Figure 24: Users can interact with Blinks directly and perform various on-chain activities without leaving the website they are on
➢ Many leading Solana protocols have integrated Blinks. Drift Protocol will allow users to go long/short tokens directly on X , while Meteora will allow users to trade memecoins on the timeline. Users can mint Tensor NFTs, vote on Helium proposals, use Sanctum for liquidity staking, or redeem tokens on Jupiter while scrolling X timelines. While this emerging primitive is still in the early stages of development, we look forward to seeing how it develops in the future and the innovations that Actions and Blinks may bring.
❖ Future Developments:
➢ Firedancer: Solana’s next-generation independent validator client, its release has been highly anticipated and is expected to be launched later this year or early next year.
■ Solana currently has two clients: the original Solana Labs client and another client built by Jito Labs. However, Jito Labs is a fork of the original Solana Labs client, so if a bug shuts down one client, it’s possible that the other client would be affected as well. Firedancer, on the other hand, is completely independent and is even written in a different language (the original client is in Rust, while Firedancer is in C++). ■ Firedancer’s main advantage is that it improves the reliability and resilience of the network, meaning that if a bug shuts down other clients, the network can still run on Firedancer. Additionally, Firedancer is designed to significantly improve Solana’s scalability: in testing, Firedancer was able to process over 1 million transactions per second (14), well above Solana’s current average of 3,000-4,000 (15). Firedancer will also help reduce latency and improve the performance of Solana DApps. All of these factors together create a more robust blockchain and bring more exciting possibilities for high-throughput DApps.
➢ Saga Chapter 2: Solana’s Saga phone is tightly integrated with the blockchain, providing users with a convenient way to easily manage digital assets. It sold out in late 2023 due to strong demand. This can be attributed in part to the rise of memecoins, especially BONK. At the time, Saga owners were given BONK airdrops, and many of the shares they received were later worth more than the price of the phone itself (16).

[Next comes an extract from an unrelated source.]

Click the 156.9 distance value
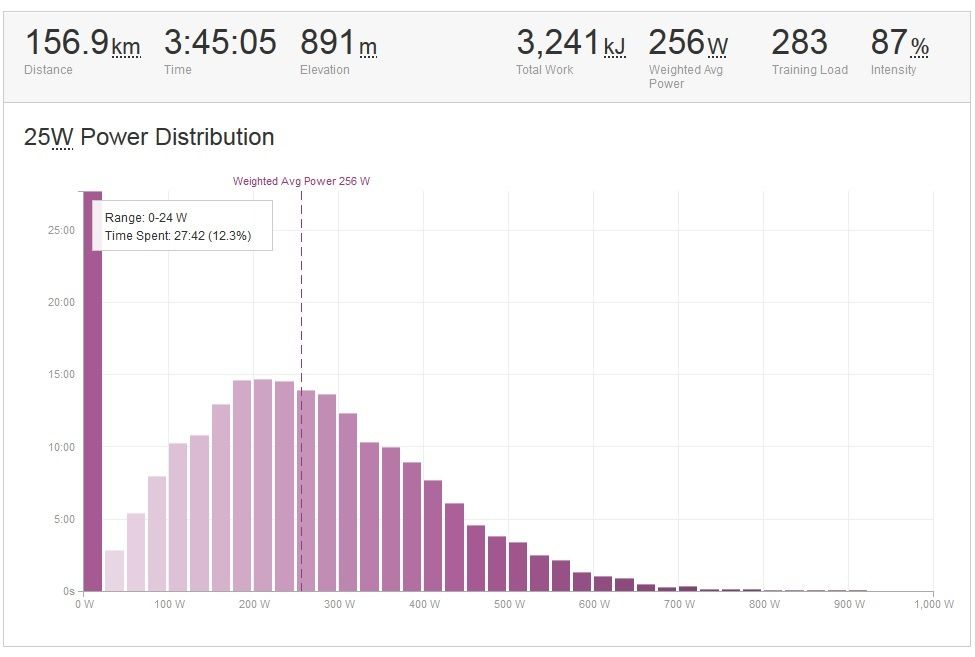Screen dimensions: 975x657 click(x=66, y=43)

■ Solana then opened pre-orders for the second-generation device, Saga Chapter 2. The phone is expected to be released in 2025, and pre-order users have already received two airdrops. ➢ Scalability: Recently, Light Protocol announced that it has partnered with Helius Labs, another Solana development company, to introduce ZK compression technology to Solana. This is an expansion technology that aims to further reduce the cost of on-chain computation, using zero-knowledge proofs and call data (somewhat similar to how Ethereum L2 works). Its solution is currently in the testnet stage. Recently, Solana L2 Sonic, which focuses on games, also raised $12 million. Sonic is currently in the development network stage, and five game studios have developed on its basis. Its mainnet and token are expected to be launched in the third quarter.

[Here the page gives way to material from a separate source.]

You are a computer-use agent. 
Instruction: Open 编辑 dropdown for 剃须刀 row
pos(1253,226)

❖ Avalanche:Avalanche released Teleporter in March. This is a communication protocol designed to improve the interconnectivity between subnets. Teleporter facilitates the transfer of tokens, NFTs, and messages between subnets. There are currently about 125 subnets, but less than 50 of them have validators.
➢ The gaming sector has always been the focus of attention, with the announcement of the launch of the (17) MapleStory Universe subnet being the most notable.

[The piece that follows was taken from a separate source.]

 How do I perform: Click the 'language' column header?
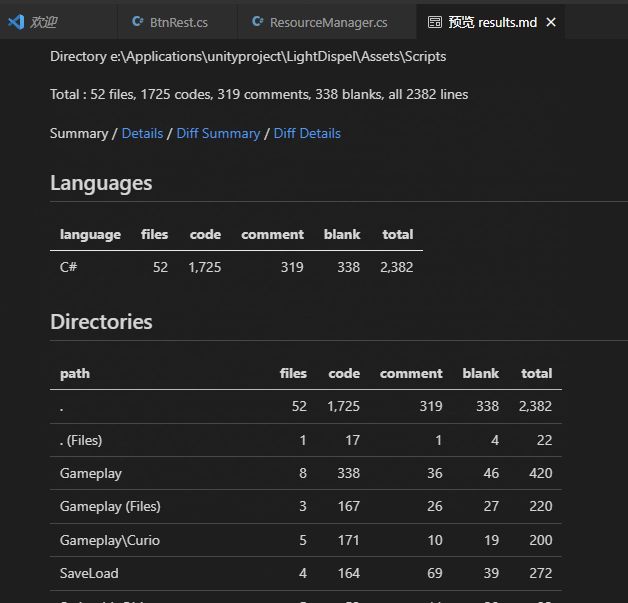(90, 234)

➢ The Avalanche Foundation continues to support the ecosystem. It has established a $100 million Culture Catalyst (18) grant program (for Avalanche-based memecoins) and a $50 million Vista Program(19) (for Avalanche-based tokenized assets, i.e. RWAs).
❖ Cosmos:The Cosmos ecosystem is centered around the Cosmos Hub, an application chain secured by the $ATOM token. Multiple other application chains, called “Zones,” are connected to the Cosmos Hub and use the Inter-Blockchain Communication (“IBC”) protocol to communicate and transfer data between each other. A “Hub” is essentially a Zone that facilitates communication with multiple other Zones. The Cosmos Hub was the first Hub to emerge, but many other Hubs have become more active than the Cosmos Hub (20). Other leading Hubs include Osmosis, Celestia, Axelar, and Noble. At the time of writing, there are 80 active Zones supporting IBC in the Cosmos ecosystem, with a market cap of over ~$31 billion.
Figure 25: On-chain activities of the top five Cosmos application chains in the past 30 days
➢ Replicated Security and Mesh Security: Last year, Cosmos began to focus on shared security, released Replicated Security and announced the launch of Mesh Security. However, apart from the decision of Neutron and Stride application chains to use Replicated Security, there has been no further news on the development of these two projects.
➢ Babylon Chain is coming soon: Babylon is a Cosmos project that aims to enhance the security of Cosmos application chains and other Proof of Stake (PoS) chains by leveraging Bitcoin’s security guarantees. Babylon has integrated 50 chains on its testnet with a total market value of more than $9.8 billion (22). These include most of the top Cosmos application chains, such as Osmosis, Injective, Akash, Sei, Stride, Evmos, etc.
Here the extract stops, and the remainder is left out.